I have had a few clients who have caused me to examine stuff in more detail. Not just stuff about them. But stuff about me too.
I had noticed that those who had experienced violence as a child didn’t blame the violent parent, but rather blamed the other one for not protecting them. Even though it was clear they were subject to the same violence.
I realised why. I realised that if they blamed their abuser then they couldn’t accept any blame themselves. By blaming the non-abusive parent they keep some of the responsibility.
I looked inwards and reflected on this.
At the weekend I heard Trevor Silvester talk again and he shared this Kelly Clarkson video, like he has before. After the last time I used it often when I spoke with kids.
This time I heard things in the song I’d not heard before. I always thought the song was about her dad. It isn’t. It’s about her mum. Here is an extract:
“I heard you cry every night in your sleep
I was so young
You should have known better than to lean on me
You never thought of anyone else
You just saw your pain”
It was quite a revelation.
It made me look inwards again.
And I want to share here what I now realise:
I realise now… that I blamed the wrong person for what happened. That is not to say they were blame-less – but it was merely a deflection.
I realise… no one is to blame. That includes me. Shit happens. It doesn’t always mean anything.
I realise now… that my lack of anger towards him is not healthy. It is not right. I’m working on that. It’s quite a shift. It’s also quite scary. But they say you can’t stop energy, you can merely transform it. So I need to redirect it.

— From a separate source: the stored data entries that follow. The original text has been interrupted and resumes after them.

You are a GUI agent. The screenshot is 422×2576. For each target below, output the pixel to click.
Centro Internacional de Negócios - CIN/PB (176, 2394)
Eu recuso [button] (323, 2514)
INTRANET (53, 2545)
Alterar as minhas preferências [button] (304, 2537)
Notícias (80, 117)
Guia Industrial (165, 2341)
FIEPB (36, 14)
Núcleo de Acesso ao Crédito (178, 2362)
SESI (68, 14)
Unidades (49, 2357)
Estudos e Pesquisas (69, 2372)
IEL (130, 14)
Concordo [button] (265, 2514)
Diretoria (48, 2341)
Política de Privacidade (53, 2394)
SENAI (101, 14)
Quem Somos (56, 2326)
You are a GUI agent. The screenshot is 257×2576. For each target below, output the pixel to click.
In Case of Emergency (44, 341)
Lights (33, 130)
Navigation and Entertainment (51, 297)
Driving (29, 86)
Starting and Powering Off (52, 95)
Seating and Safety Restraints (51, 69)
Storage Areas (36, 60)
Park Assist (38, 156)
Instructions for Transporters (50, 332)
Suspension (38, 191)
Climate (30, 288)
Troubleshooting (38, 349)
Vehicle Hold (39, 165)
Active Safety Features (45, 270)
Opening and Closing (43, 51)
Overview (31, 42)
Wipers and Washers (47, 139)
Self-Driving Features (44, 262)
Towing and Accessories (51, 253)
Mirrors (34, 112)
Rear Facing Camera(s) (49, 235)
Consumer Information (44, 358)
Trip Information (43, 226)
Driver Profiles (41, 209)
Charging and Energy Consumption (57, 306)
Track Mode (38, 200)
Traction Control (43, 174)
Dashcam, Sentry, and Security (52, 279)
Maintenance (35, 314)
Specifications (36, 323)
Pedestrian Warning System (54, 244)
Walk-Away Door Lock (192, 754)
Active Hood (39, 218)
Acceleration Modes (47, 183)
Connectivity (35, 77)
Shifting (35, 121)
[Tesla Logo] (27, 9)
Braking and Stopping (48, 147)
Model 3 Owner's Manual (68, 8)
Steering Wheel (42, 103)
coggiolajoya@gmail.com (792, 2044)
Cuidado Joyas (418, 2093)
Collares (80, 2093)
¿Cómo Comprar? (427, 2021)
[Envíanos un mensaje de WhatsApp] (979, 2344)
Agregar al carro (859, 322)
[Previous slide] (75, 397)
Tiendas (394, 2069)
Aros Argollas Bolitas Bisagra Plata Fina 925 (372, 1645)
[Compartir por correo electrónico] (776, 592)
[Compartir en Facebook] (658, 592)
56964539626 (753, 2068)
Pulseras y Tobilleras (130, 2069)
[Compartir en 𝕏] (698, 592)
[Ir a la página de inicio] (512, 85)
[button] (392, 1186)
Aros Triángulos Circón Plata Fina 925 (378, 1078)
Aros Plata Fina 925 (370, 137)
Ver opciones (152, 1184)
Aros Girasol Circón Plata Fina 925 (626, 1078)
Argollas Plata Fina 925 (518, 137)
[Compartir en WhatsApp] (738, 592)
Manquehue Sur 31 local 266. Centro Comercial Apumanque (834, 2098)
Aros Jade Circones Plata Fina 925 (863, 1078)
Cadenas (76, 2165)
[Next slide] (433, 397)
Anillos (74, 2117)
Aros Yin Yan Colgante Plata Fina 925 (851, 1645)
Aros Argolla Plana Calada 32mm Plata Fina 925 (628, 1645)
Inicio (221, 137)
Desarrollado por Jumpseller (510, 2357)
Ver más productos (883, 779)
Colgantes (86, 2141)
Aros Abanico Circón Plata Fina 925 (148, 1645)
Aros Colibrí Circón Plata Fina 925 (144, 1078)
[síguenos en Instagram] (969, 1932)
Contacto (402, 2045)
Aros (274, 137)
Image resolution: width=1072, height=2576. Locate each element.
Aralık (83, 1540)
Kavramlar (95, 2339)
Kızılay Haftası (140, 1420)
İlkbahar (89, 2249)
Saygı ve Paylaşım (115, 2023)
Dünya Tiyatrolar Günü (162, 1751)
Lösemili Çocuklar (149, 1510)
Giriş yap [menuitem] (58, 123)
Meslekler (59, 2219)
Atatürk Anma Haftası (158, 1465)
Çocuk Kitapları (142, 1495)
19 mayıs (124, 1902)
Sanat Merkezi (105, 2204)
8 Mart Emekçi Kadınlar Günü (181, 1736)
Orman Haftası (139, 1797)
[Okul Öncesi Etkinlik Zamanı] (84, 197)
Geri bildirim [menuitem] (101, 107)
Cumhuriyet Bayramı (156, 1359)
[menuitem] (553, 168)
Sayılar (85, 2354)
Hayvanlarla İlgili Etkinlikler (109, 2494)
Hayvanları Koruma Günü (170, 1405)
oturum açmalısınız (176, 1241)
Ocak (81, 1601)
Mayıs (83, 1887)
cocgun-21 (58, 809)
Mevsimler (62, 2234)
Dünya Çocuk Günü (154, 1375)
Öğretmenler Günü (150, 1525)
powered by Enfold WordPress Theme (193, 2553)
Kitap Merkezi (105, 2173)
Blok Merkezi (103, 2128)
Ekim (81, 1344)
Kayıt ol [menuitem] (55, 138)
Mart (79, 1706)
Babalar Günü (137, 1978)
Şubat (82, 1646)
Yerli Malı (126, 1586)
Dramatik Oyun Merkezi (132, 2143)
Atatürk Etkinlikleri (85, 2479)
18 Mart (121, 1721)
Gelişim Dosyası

I realise now…I can let go. I know I don’t need to forgive. Forgiving is, in my opinion, an emotionally loaded action. I do need to let go. Of blame. Of that small part of me that remains that believes it happened to me because of me, and not because shit happens and I was in the wrong place at the wrong time.
I realise now…it’s my choice. I can allow people to have power over the way I feel or I can create a surface that their stuff can’t stick to. I just need to think of the little one giggling. That deflects anything negative in an instant.
I realise now…I am lucky. I have had a chance to learn so much and those lessons mean I can help others. Not because I can relate to what they’ve been through – but because I know I don’t have to. Each experience is unique to us. Our thoughts define our experience. I know I can change my thoughts and change my experience, which means I also know I can help my clients to do the same. I just need to work out how.
I realise now…how far I have come. I know what’s possible. I also know how far I still have to go. My moods can swing in a moment from elation to feeling like I’m failing at everything. It passes quickly, but I still take too much on board. I tell myself that one day I will be free of being a screwed up person, but I’m not so sure.
I hope I never lose sight of how lucky I am.
I hope I never lose my passion for helping others become free.
I hope I never lose that belief that anything is possible.
I hope I never lose sight of the fact that we are all in a work in progress, so it doesn’t mean anything when I need to seek help. I think we all do sometimes – and that’s ok.